Collected data entries:
□ □ □

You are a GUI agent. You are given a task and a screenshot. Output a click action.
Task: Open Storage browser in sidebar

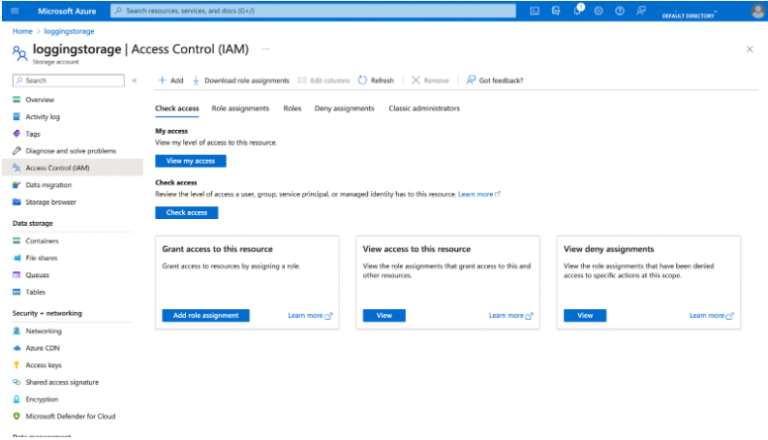pos(50,202)
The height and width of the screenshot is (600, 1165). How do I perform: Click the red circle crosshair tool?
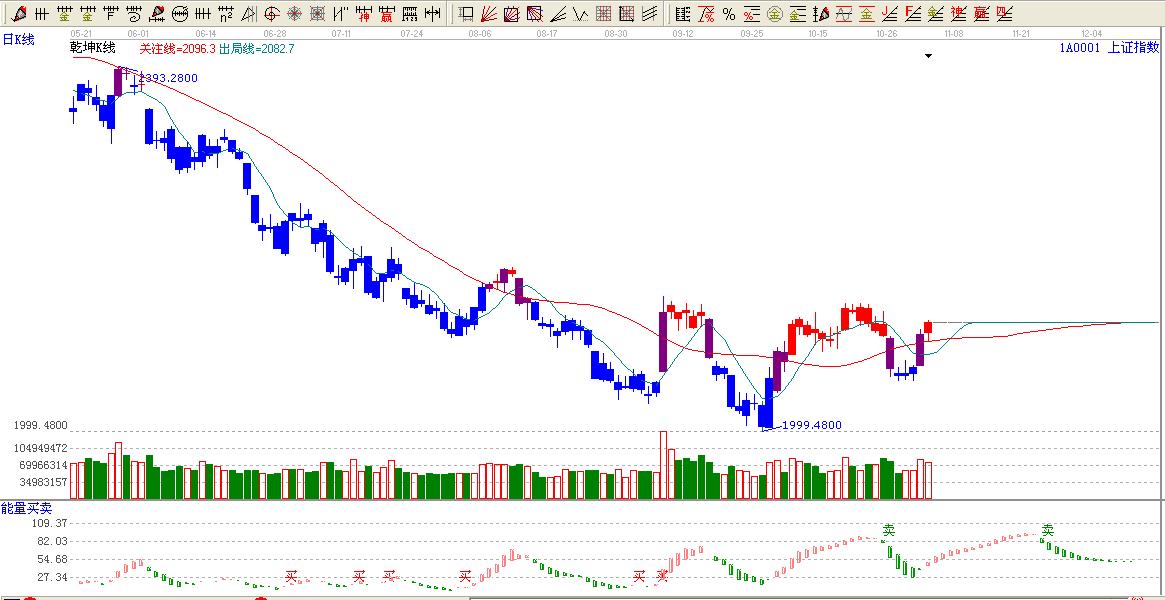coord(271,14)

□ □ □

* TASK DETAILS
Set the records down again exactly as given, and leave the pictures out.

* SOLUTION TO THIS PROBLEM
You are a GUI agent. You are given a task and a screenshot. Output a click action.
Task: Open Storage browser in sidebar

pos(50,202)
The height and width of the screenshot is (600, 1165). How do I perform: Click the red circle crosshair tool?
coord(271,14)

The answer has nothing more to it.